A summary of the possible results
|Interpretation||Negative||IgM positive||IgM and IgG positive||IgG positive||Invalid|
|What does the result mean?||Most likely, the person has not come across the virus so far||The person is in the early-to-mid phase of infection||The person is in the mid-phase of infection||The person is in the late phase of infection – or fought off the infection in the past||The appearance of the control line shows that the test has worked correctly. If the control line fails to appear, repeat the test with a new cassette regardless of any other lines appearing!|
|Can the person have symptoms?||No||Yes, and they may become more severe later||Yes, but it is very unlikely that they will become more severe later||Yes, but if he/she has not had any symptoms so far, it is not likely they will have any later|
|Can the person infect others?||No||Yes||Most likely||Possible|
|What to do?||Nothing||Isolation and, if it is possible, the confirmation of the result with Ag or PCR test||Isolation and, if it is possible, the confirmation of the result with Ag or PCR test||Confirm the result with PCR test if it is possible – in case of a positive result, isolation, in case of negative, nothing to do|
| Code. C = Control; IgM = Immunoglobulin M; IgG = Immunoglobulin G. The appearance of any IgG or IgM lines refers to the presence of the antibody and has to be interpreted as a positive result (to the antibody in question) regardless of the intensity of the line(s). |
The intensity of the lines does not refer to the phase of the infection or the severity of the disease. This table is for reference only; it does not substitute the User’s Manual. This table cannot be used as a medical diagnostic guideline.
A video demonstration of the Clungene® COVID-19 IgG/IgM Rapid Test Cassette
COVID-19 IgG/IgM rapid test is to be qualified as a serological examination.

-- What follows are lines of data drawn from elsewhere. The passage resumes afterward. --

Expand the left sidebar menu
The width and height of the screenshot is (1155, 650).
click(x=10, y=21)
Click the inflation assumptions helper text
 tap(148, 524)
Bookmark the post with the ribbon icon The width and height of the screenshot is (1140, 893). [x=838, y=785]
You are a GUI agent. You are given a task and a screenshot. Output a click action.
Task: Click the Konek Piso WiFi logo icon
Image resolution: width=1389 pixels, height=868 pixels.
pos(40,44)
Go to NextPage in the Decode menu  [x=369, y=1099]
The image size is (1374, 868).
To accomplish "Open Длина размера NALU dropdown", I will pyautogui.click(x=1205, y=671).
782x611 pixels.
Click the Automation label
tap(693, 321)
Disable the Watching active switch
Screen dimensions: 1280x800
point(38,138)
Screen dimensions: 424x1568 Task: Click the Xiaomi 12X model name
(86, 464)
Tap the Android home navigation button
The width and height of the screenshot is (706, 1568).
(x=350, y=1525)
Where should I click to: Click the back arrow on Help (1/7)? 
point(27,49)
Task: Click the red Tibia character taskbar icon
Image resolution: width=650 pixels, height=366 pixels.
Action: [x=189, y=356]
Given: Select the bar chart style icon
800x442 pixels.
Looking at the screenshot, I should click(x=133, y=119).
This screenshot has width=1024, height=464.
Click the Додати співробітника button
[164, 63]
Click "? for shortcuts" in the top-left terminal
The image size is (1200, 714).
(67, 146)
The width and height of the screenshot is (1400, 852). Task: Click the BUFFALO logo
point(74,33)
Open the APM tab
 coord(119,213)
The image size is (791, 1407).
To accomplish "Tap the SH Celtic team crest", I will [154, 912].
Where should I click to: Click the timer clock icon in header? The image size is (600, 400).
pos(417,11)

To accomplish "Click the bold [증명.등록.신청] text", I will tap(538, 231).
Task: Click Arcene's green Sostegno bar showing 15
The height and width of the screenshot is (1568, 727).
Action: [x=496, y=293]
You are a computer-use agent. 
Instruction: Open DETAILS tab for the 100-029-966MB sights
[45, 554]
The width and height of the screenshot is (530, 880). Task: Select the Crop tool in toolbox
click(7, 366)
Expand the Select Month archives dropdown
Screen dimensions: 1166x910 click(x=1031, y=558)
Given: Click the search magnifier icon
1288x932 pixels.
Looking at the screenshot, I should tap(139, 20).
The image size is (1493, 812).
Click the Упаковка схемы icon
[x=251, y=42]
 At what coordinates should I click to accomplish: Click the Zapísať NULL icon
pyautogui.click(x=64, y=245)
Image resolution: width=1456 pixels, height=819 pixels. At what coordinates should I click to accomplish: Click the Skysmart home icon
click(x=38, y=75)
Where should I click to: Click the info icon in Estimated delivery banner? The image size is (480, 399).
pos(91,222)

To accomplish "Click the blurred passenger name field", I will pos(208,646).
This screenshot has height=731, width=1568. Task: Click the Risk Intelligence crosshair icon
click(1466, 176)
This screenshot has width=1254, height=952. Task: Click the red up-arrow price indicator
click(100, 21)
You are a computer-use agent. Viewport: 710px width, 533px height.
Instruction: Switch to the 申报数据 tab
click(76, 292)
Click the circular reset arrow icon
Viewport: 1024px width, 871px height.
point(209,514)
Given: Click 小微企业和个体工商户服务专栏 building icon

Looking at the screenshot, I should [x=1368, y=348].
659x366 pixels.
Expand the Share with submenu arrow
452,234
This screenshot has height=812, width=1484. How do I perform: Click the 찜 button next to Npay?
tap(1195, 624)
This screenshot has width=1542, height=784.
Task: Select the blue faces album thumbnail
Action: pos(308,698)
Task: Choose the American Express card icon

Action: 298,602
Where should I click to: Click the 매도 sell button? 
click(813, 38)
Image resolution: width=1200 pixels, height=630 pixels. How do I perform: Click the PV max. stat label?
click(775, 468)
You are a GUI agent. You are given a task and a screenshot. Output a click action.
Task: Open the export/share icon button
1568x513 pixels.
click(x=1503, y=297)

The information it provides is for reference whether people are or have been infected or not. Applying an IgG/IgM rapid test cannot be the sole base of diagnosing or excluding COVID-19. In case the findings of the contact tracing or the current symptoms refer to an infection, the result of the antigen rapid test has to be confirmed with other diagnostic methods, e.g. a molecular assay.
This test is for professional use only. A short summary on the legal background of diagnostic tests can be found here.
Further information and documentation
Clungene® COVID-19 antigen rapid test cassette is registered in the European Union. Its DIMDI registration number is: DE/CA05/IvD-238321-1330-00. Its OGYÉI (National Institute of Pharmacy and Nutrition of Hungary) registration number is: HU/CA01/17106/20.